The American Hospital Association agrees that Worksheet S-10 has the potential to provide a more accurate measure of uncompensated care costs. However, Erika Rogan, senior associate director of policy at AHA, told Healthcare Dive in a statement the group has concerns about the “accuracy and consistency of the S-10.”
Meanwhile, America’s Essential Hospitals, which represents more than 325 member hospitals with much of the country’s uncompensated care, sent a 44-page letter to CMS in June listing a series of concerns and recommendations to resolve the issues.
“The high cost of providing complex care to struggling Americans leaves our hospitals with limited resources, driving them to find increasingly innovative strategies for high-quality care,” AEH CEO Bruce Siegel said. “But improving care coordination and quality while staying true to a mission of helping those in need can be a delicate balance. This balance is threatened by payment cuts to hospitals.”
Uncompensated care costs in community hospitals are on the rise after years of decreases following the Affordable Care Act.
Uncompensated care is bad debt charges plus financial assistance charges. This includes caring for uninsured patients unable to pay their bills.

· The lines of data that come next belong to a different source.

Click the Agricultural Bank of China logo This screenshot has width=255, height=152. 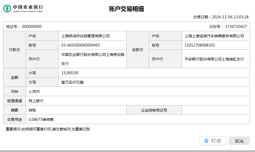[23, 8]
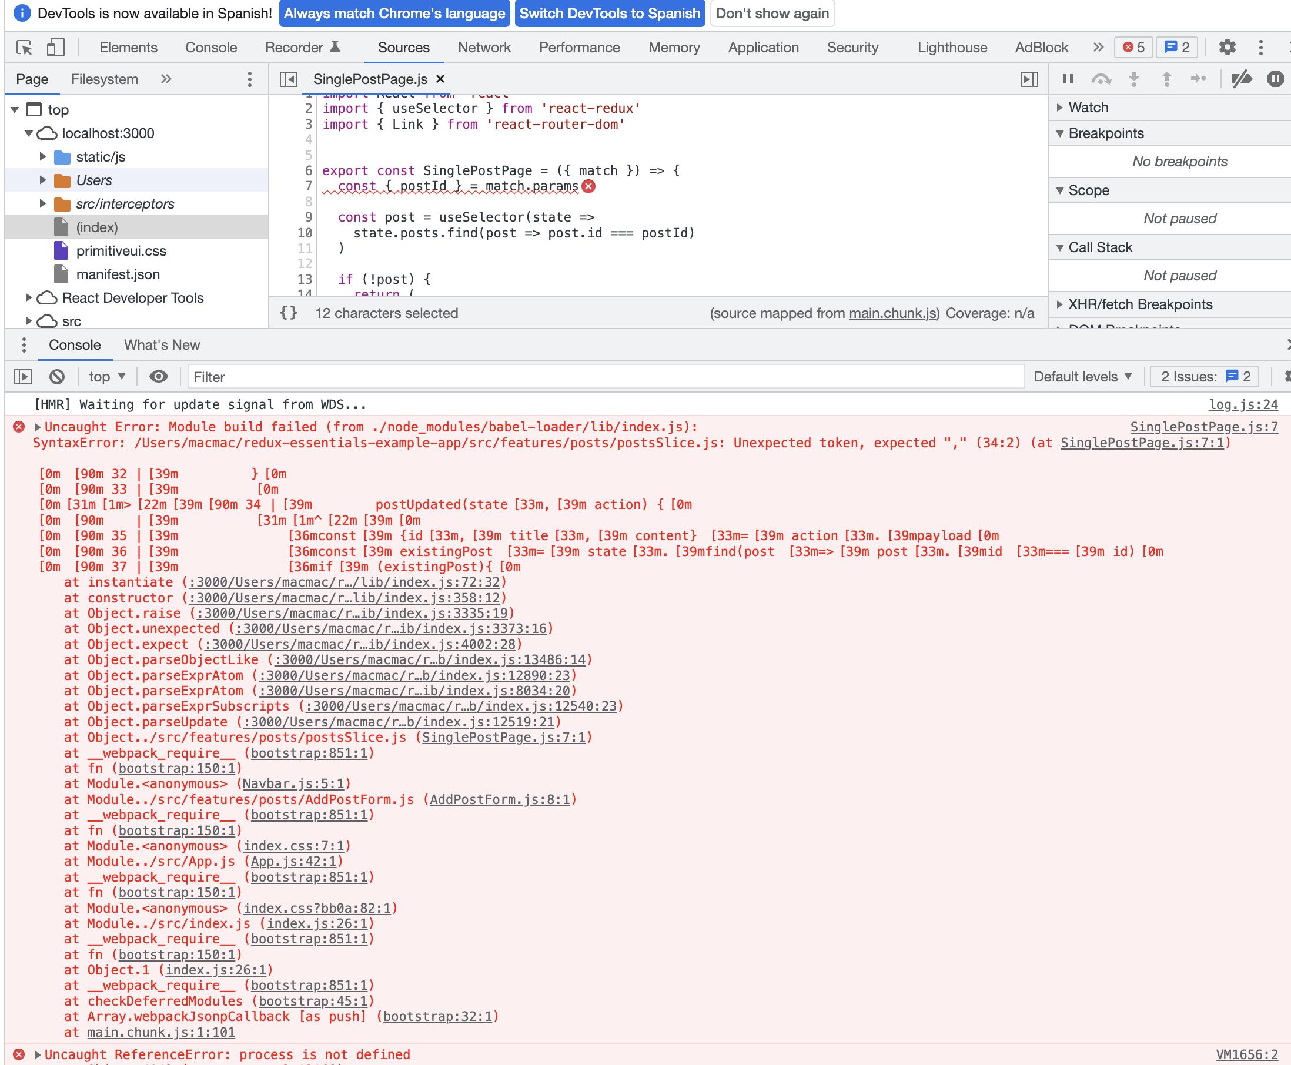The height and width of the screenshot is (1065, 1291).
Task: Click the pause on exceptions icon
Action: 1275,79
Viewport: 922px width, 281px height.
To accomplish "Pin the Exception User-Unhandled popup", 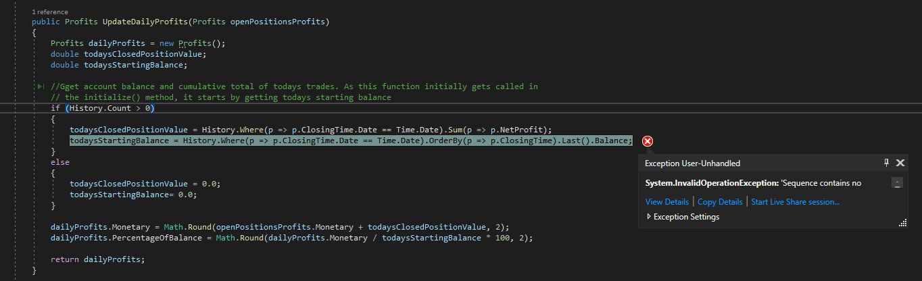I will coord(886,163).
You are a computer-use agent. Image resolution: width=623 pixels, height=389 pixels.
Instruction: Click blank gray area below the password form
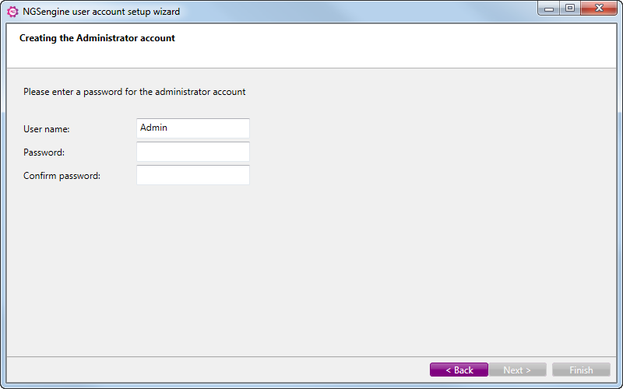point(312,270)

Uncompensated care doesn’t include underpayments from Medicare or Medicaid.
The AHA earlier this year said 4,840 community hospitals provided a total of $38.3 billion in uncompensated care in 2016, up from $35.7 billion at 4,862 community hospitals in 2015. And uninsured numbers have increased in the years since 2016, so those numbers are likely higher now.
Hospitals are concerned about any change that might result in them losing out on uncompensated care funding. However, what the change will mean for hospitals depends on multiple factors, including patient mix, location and how much the facility already relies on uncompensated care payments.

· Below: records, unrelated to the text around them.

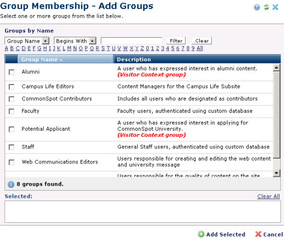Click the red Cancel X icon
This screenshot has width=284, height=243.
click(x=258, y=234)
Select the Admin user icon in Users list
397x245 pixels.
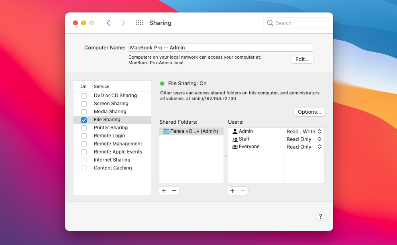(235, 131)
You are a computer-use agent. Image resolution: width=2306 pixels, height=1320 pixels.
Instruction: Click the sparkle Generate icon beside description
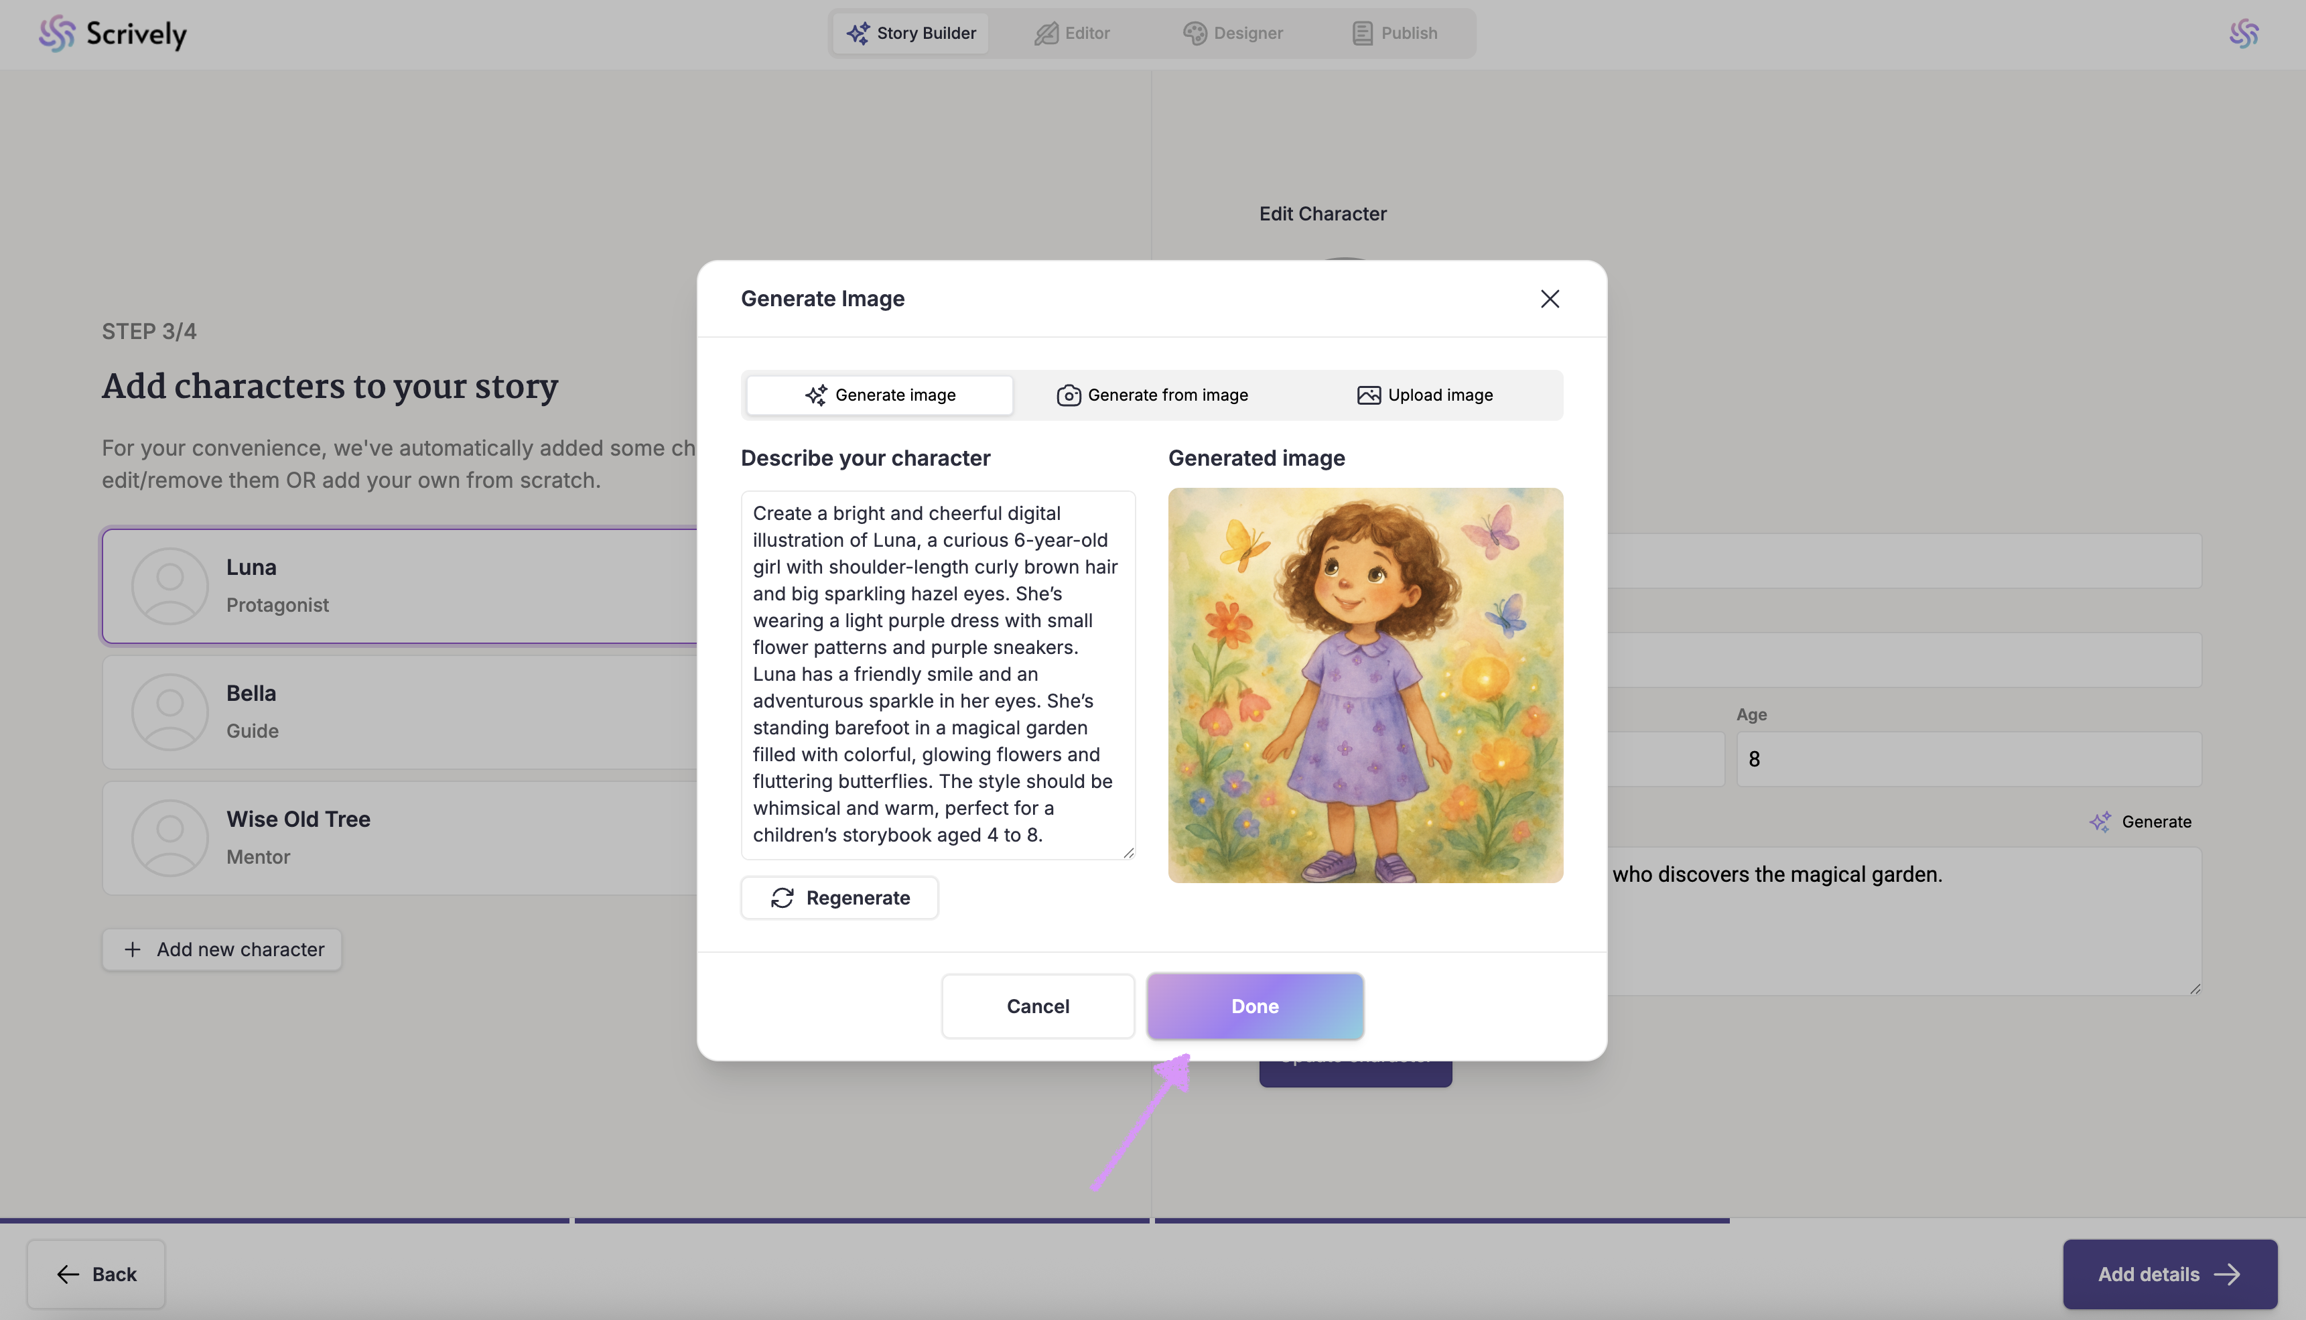pyautogui.click(x=2100, y=821)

The AHA had hoped CMS would put into place protections to shield hospitals hurt by the change. In its comments to CMS, the hospital group requested a stop-loss policy that would kick in if hospitals lost more than 10% of DSH payments in a year after using the S-10 worksheet. AHA estimated that nearly one-fifth of hospitals might face that problem in FY 2019. AEH also requested a stop-loss policy.

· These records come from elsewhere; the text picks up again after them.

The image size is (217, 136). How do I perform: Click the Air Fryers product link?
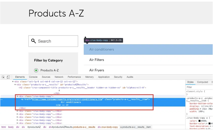[97, 70]
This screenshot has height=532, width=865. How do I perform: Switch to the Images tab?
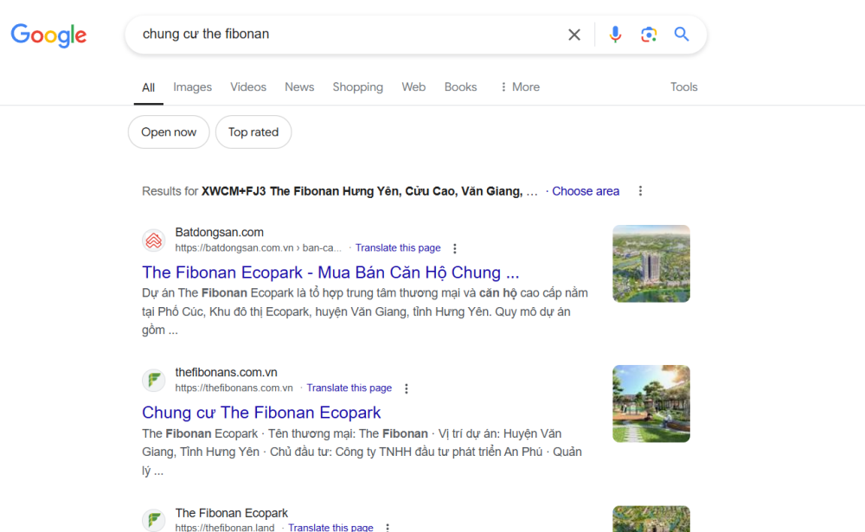(193, 87)
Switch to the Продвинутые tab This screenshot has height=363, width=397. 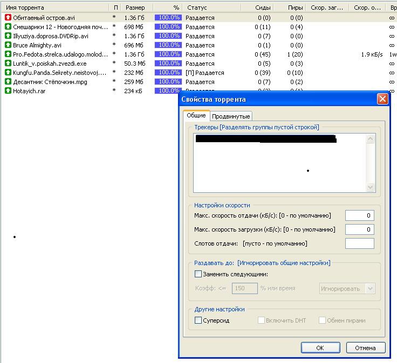pyautogui.click(x=231, y=116)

Ultimately, CMS didn’t put in that provision. Numerof said she understands the agency’s choice. Hospitals need to understand where the market is headed and build infrastructure and systems to meet those demands accordingly. She added that no other business would request stop-loss protection based on changes like the S-10.
Concerning community relations, Alsdurf doesn’t expect the change will have an impact. “Hospitals will continue to provide care to those who cannot afford it, so I don’t think this change will have any impact on the community, positive or negative,” he said.
There are still questions about the S-10, but hospitals can’t wait for CMS to provide all answers and clarifications. The change is here and hospitals need to move forward with the information available to them.
This process means maximizing uncompensated care payments in the new system. One step is for hospitals to make sure their charity care and bad debt policies are updated and that those policies are followed, so they receive the level of payments they’re owed.
Alsdurf said hospitals are already collecting Medicaid days data. Now they’ll have to add another piece. He expects the change will be minor for reporting and data gathering practices.
“Until they receive feedback from CMS on their data, it’s hard to do much other than make sure they feel good about the data … I’d suggest they begin running reports from their billing systems and reconciling the data (if they haven’t already) to the S-10 worksheet for FY 2014 to present,” Alsdurf said.
He added that hospitals should also continue to review their data as CMS provides more explicit instructions about S-10 in the coming months.